Figure 1.

Generation of an animal model to study the role of Dsc3 in skin tumorigenesis. A conditional Dsc3 null allele (Dsc3 ^fl/fl; [8]) was introduced into a mouse line carrying a conditional oncogenic K-Ras^G12D allele [17]. Inducible expression of Cre recombinase (K5.Cre*PR1 transgene; [18]) in the basal layer of mutant (Dsc3^fl/f; K-Ras^G12D; K5.Cre*PR1) epidermis leads to Dsc3 ablation (Dsc3^−/− alleles) and K-Ras^G12D activation. Note that the Cre recombinase is only active after topical application of the inducer RU486. (A) Schematic representation of the 5′ end of the Dsc3 gene. LoxP sites (triangles) were inserted in the proximal promoter and in the first intron of the gene (ATG demarcates the start codon in exon 1). Cre-mediated recombination leads to the excision of promoter elements and exon 1, rendering the gene nonfunctional. Successful recombination between the loxP sites can be detected with primers P1 and P2, which amplify a DNA fragment only after successful deletion of the floxed sequence (see [8] for details). (B) PCR analysis of genomic DNA isolated from two RU486-induced Dsc3^fl/f; K-Ras^G12D; K5.Cre*PR1 tumors (Tumor 1, Tumor 2). Note that both tumors demonstrated successful recombination at the Dsc3 gene locus as demonstrated by the presence of the P1/P2 PCR product. Tail DNA (Tail) from a mutant mouse served as a negative control. Since the tail was not treated with the inducer RU486, recombination did not occur. (C) Activation of the conditional K-Ras^G12D allele. Cre-mediated recombination removes a stop-flox sequence thus allowing expression of the oncogene from the endogenous promoter. Primers P3 and P4 are used in PCR to distinguish between the activated oncogene and the K-Ras wild type allele. The star demarcates the position of the mutant sequence in Exon 1 (modified from [38]).

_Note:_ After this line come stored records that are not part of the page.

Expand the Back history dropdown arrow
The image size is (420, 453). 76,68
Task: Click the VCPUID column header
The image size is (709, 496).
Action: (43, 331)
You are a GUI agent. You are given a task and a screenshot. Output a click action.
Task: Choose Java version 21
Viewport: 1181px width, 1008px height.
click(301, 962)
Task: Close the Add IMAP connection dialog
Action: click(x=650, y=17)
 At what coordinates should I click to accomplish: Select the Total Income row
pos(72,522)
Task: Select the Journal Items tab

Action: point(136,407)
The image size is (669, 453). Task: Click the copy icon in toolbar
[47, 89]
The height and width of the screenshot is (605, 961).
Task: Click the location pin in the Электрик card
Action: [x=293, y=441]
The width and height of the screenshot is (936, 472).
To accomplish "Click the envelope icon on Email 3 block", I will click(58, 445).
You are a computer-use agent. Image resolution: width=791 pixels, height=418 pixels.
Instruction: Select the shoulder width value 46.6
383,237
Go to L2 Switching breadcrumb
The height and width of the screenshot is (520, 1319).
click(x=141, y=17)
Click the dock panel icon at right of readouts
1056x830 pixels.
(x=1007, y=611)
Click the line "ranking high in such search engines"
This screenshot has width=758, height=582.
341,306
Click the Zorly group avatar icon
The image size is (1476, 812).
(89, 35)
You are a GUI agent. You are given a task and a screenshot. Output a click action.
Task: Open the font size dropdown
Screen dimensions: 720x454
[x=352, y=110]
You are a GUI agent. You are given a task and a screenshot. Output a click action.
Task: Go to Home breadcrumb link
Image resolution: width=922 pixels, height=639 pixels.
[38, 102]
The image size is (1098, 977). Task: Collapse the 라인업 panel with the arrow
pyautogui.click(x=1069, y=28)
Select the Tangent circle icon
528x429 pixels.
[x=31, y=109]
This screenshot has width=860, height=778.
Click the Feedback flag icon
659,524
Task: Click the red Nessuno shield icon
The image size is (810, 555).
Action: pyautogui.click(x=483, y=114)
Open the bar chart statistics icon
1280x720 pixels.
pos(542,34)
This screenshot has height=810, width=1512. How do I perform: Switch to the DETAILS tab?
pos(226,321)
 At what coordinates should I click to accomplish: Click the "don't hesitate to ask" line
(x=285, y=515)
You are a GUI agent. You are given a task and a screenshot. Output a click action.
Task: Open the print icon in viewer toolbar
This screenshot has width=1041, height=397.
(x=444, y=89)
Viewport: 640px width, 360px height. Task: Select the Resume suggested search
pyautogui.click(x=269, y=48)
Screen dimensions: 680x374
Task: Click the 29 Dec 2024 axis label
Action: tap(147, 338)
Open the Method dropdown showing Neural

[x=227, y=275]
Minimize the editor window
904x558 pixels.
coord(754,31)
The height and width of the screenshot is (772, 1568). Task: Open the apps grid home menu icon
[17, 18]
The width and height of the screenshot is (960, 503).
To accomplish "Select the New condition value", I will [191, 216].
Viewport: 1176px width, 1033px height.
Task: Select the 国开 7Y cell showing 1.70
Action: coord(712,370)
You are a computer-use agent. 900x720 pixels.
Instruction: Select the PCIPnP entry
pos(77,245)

The arrow with hatched lines symbolizes a silent K-Ras locus, while the arrows without the hatched lines symbolize transcriptionally active loci. (D) The genomic DNA samples used in (B) were subjected to PCR using primers P3 and P4. As expected, the mutant tail DNA only showed the wild type allele whereas the tumor samples showed both the wild type and the recombined (activated) oncogene allele. The size difference between the two products is due to the presence of the LoxP sequence in the product amplified from the recombined locus.